Indeed, Cadbury noted that bots are not yet close to conducting themselves in a human-like manner and pretending they are will set expectations that it will be very difficult to meet. As such, he said, it is best to ensure humans are in place to quickly take over chats within the context of the conversation or previous customer engagements so that mistakes can be corrected quickly.

For smaller businesses considering utilising AI, it can be most effective to target “low-hanging fruit” when it comes to AI and machine learning, added MyJar’s Stuart Sykes.

“You need to have your building blocks ready,” he said. “You need to be looking at what data sources you need, what information you need to make good decisions. That’s where the difficulty comes in, certainly for debt collectors.
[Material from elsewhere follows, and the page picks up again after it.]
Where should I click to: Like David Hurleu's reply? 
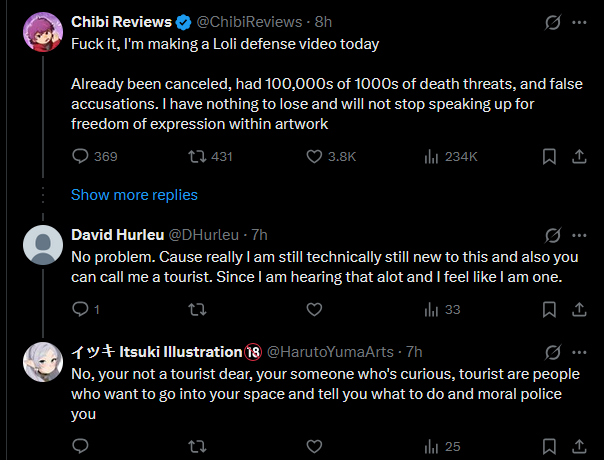pyautogui.click(x=314, y=309)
They are only receiving the data from the lender, so if the lender is not prepared or does not have the data, they are limited in what they can do.”

He added, though, that lenders are beginning to become more receptive in their attitude to sharing data, meaning decisions can be made over the best method to contact customers, something Sykes said is “very important to the building blocks of machine learning”.

Bennett added that where the EU’s General Data Protection Regulation (GDPR) is concerned there is some debate over the level of disclosure required around how an algorithm works.

“One thing that’s clear is that the explanation in a court of law that ‘the machine did it and we had no idea why and how’ is not going to wash,” she said.

Triage

With those experiences in mind, the panel then argued that AI ought to be treated as a triage mechanism, rather than something that threatens to entirely remove human involvement.

In this way, AI can act as an efficient filtration system, moving human input higher up the value chain and into positions which involve addressing more novel and challenging issues and being more strategic.

“Triaging away all the repetitive elements – that technology is there today and you can solve problems today,” Cordeiro said. “I would counter that if you want to go deeper than that, you

 need to think more carefully about how your organisation is structured, the types of people who you will need operating the system, the fact the it continuously needs training.”

Should AI prove as successful as expected, the panel concluded, it will reduce the time and cost it takes to address a customer query and offer an additional channel through which customer services may be provided, 24 hours per day, at scale, throughout the year.

“People will get retrained, there are still going to be people [working in collections]. I believe that technology will offer more creative jobs for us and we will be doing very different things in five-to-10 years,” Cordeiro said shortly before the end of the discussion.